## Work to complete
Take the line that contains "Tuesday: Kickoff Dinner (43, 2459)" and all lines after it, up to and including the last line of the data, and write them out exactly; nothing else belongs in the answer.

Dataset records:
>>

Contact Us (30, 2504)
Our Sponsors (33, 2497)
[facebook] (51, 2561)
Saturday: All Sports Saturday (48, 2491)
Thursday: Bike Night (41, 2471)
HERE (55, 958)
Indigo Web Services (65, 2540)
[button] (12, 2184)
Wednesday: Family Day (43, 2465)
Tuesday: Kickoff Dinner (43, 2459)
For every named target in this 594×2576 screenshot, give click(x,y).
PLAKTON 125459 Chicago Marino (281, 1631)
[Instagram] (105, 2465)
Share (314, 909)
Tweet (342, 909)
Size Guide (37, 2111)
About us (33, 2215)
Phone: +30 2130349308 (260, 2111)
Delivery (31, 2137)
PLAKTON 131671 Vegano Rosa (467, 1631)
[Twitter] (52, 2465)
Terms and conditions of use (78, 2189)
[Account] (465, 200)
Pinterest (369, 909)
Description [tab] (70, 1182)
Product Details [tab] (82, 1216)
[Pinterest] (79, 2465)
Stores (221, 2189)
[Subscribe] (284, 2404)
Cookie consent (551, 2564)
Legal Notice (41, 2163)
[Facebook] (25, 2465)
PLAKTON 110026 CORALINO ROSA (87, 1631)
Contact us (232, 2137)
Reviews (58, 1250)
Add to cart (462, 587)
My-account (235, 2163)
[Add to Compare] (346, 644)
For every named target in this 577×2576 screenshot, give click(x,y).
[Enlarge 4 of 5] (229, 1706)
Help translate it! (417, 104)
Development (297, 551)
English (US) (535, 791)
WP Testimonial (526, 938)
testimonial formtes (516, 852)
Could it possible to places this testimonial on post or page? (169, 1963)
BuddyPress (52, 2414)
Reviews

<<

## Your solution
Tuesday: Kickoff Dinner (43, 2459)
For every named target in this 594×2576 screenshot, give click(x,y).
PLAKTON 125459 Chicago Marino (281, 1631)
[Instagram] (105, 2465)
Share (314, 909)
Tweet (342, 909)
Size Guide (37, 2111)
About us (33, 2215)
Phone: +30 2130349308 (260, 2111)
Delivery (31, 2137)
PLAKTON 131671 Vegano Rosa (467, 1631)
[Twitter] (52, 2465)
Terms and conditions of use (78, 2189)
[Account] (465, 200)
Pinterest (369, 909)
Description [tab] (70, 1182)
Product Details [tab] (82, 1216)
[Pinterest] (79, 2465)
Stores (221, 2189)
[Subscribe] (284, 2404)
Cookie consent (551, 2564)
Legal Notice (41, 2163)
[Facebook] (25, 2465)
PLAKTON 110026 CORALINO ROSA (87, 1631)
Contact us (232, 2137)
Reviews (58, 1250)
Add to cart (462, 587)
My-account (235, 2163)
[Add to Compare] (346, 644)
For every named target in this 577×2576 screenshot, give click(x,y).
[Enlarge 4 of 5] (229, 1706)
Help translate it! (417, 104)
Development (297, 551)
English (US) (535, 791)
WP Testimonial (526, 938)
testimonial formtes (516, 852)
Could it possible to places this testimonial on post or page? (169, 1963)
BuddyPress (52, 2414)
Reviews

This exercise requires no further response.